## CHECK YOUR UNDERSTANDING
1. Answer each question from the article on healthcare employee engagement, one answer per line:
(a) What did the healthcare industry do during the Great Recession?
(b) At which consulting company is Jeff Gourdji a partner?
(c) In the Midwestern hospital system Gourdji cites, who was put in charge of the environmental services workers after the management layer was removed?
2. Decide whether each statement agrees with the article on healthcare employee engagement. Answer yes or no and quote the words from the article that settle it:
(a) The article says burnout in healthcare is limited to physicians.
(b) The article says workers in today's tight labor market hold a great deal of leverage.
(c) The article says the nurses in the Midwestern hospital system had the time and resources for their added duties.

How Healthcare Organizations Can Increase Employee Engagement

Senior Director of Marketing

There are few industries more important to our daily lives than healthcare. Its importance is reflected in its sustained growth — even during the Great Recession, the healthcare industry continued to expand. As life expectancies increase and technology improves, there will be even more growth in an industry that shows no sign of slowing down.

However, burnout is a major issue in the healthcare industry, affecting both top-ranked surgeons and hospital support staffers. The jobs are stressful and taxing, and retaining employees — both within an organization and within the industry — can be incredibly challenging.

Healthcare employees have the opportunity to work for a variety of organizations, and in today’s tight labor market, workers hold an incredible amount of leverage. To retain employees and create better employee engagement, organizations must provide options and prioritize the needs of their employees. Doing so will ensure your organization is providing the best possible experiences for your employees — and the patients they treat.

Create a Supportive Culture

Healthcare is facing a crisis in culture, even at the physician level. “Physician burnout is a problem,” says Jeff Gourdji, a partner and Healthcare Practice Lead at consulting company Prophet.

He says part of the reason is that doctors often enter the healthcare industry with significantly different expectations for their employment. Many who expected to run and operate their own practice now work for large organizations, and they sometimes don’t feel as if they have autonomy to practice as they see fit.

That isn’t to say that burnout is limited to physicians. All healthcare employees are especially susceptible to it, and another large factor in burnout is consolidation and cost-cutting. Many organizations consolidate departments, not realizing that the extra stress on their employees is a recipe for dissatisfaction, not efficiency.

Gourdji says he’s seen staffing cuts and consolidation create more issues than they were attempting to solve. He specifically cites a Midwestern hospital system that eliminated a management layer in its environmental services department, instead having nurses oversee those workers. While the action was well-intentioned — nurses have a frontline awareness of environmental needs in a hospital — the staff didn’t have the time or resources to handle the extra responsibility.

## GIVEN ENTRIES
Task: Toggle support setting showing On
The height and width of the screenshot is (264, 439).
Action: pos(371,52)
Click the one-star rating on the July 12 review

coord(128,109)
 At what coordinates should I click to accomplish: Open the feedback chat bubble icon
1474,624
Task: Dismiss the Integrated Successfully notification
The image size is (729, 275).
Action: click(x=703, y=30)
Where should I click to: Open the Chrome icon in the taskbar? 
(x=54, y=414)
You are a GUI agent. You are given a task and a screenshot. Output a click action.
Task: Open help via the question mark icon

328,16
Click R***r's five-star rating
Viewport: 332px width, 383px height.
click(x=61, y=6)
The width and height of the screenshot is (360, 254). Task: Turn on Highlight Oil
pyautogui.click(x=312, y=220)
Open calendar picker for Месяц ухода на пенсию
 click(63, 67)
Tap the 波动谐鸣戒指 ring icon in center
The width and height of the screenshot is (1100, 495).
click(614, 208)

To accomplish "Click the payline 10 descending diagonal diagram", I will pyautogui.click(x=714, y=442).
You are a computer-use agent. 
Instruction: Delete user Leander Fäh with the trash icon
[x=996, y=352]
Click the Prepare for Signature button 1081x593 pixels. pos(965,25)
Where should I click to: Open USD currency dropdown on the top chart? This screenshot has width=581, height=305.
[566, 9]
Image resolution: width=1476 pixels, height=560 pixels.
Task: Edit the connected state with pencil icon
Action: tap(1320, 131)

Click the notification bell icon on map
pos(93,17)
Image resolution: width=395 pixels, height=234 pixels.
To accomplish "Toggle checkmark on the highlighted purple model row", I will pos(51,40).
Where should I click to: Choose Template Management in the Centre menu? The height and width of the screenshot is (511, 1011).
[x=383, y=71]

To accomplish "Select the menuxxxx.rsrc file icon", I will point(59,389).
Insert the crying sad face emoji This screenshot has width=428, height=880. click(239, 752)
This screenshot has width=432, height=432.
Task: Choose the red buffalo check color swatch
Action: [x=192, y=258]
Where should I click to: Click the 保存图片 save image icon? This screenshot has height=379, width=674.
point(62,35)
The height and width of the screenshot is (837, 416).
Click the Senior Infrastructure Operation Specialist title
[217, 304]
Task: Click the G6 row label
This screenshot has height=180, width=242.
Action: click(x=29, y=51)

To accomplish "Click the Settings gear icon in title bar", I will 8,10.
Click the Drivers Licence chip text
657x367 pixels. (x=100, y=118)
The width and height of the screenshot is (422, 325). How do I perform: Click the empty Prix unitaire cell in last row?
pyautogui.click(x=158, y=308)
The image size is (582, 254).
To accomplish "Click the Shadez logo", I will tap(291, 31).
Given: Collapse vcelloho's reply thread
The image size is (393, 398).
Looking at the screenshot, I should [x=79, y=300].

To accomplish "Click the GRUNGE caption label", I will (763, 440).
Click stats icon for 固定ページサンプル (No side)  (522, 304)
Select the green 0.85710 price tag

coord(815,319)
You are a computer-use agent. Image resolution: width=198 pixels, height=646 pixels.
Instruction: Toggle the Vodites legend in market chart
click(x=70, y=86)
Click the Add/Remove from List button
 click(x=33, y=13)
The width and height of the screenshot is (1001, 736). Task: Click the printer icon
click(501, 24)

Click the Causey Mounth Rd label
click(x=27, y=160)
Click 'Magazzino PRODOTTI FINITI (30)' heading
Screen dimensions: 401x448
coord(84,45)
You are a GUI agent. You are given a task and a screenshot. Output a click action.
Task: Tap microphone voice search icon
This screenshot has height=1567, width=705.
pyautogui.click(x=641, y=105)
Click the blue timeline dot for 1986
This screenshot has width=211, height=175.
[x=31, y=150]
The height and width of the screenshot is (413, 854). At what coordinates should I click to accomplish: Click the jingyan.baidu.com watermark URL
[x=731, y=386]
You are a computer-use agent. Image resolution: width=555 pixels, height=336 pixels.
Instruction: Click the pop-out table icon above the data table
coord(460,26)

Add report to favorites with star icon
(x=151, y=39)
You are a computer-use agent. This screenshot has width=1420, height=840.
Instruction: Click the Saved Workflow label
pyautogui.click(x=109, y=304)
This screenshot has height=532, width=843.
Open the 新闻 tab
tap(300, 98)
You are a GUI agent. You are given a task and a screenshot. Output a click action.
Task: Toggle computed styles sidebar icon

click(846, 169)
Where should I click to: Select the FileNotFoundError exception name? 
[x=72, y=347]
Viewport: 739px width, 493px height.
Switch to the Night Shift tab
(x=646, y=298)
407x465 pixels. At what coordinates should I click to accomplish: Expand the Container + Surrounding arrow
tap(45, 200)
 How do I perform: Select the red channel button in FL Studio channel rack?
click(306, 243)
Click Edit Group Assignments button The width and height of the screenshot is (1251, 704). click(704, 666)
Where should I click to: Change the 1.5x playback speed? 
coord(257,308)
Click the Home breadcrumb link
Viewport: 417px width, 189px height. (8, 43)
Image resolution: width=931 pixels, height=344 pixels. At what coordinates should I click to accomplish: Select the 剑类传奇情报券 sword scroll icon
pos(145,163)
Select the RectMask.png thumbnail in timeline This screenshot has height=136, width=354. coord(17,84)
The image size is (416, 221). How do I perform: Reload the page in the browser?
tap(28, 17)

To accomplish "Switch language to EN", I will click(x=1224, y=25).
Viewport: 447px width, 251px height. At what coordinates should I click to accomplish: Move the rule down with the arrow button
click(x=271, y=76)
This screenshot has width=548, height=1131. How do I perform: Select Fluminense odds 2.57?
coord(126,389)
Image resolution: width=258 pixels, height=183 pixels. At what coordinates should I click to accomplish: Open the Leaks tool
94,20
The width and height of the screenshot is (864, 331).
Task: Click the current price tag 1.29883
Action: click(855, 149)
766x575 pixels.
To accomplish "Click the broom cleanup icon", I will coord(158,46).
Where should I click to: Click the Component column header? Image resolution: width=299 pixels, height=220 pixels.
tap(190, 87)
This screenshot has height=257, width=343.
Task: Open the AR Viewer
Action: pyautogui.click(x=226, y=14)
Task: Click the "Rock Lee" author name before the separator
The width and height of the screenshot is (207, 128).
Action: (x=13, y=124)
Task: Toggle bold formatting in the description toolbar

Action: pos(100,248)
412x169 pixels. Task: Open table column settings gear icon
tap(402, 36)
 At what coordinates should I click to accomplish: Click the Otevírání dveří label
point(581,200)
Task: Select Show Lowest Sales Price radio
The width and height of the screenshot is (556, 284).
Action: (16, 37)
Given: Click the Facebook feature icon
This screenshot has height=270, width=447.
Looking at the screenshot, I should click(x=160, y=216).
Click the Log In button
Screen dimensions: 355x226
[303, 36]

## SOLUTION SET
1.
(a) It continued to expand.
(b) Prophet.
(c) Nurses.

2.
(a) No: "That isn’t to say that burnout is limited to physicians."
(b) Yes: "in today’s tight labor market, workers hold an incredible amount of leverage"
(c) No: "the staff didn’t have the time or resources to handle the extra responsibility"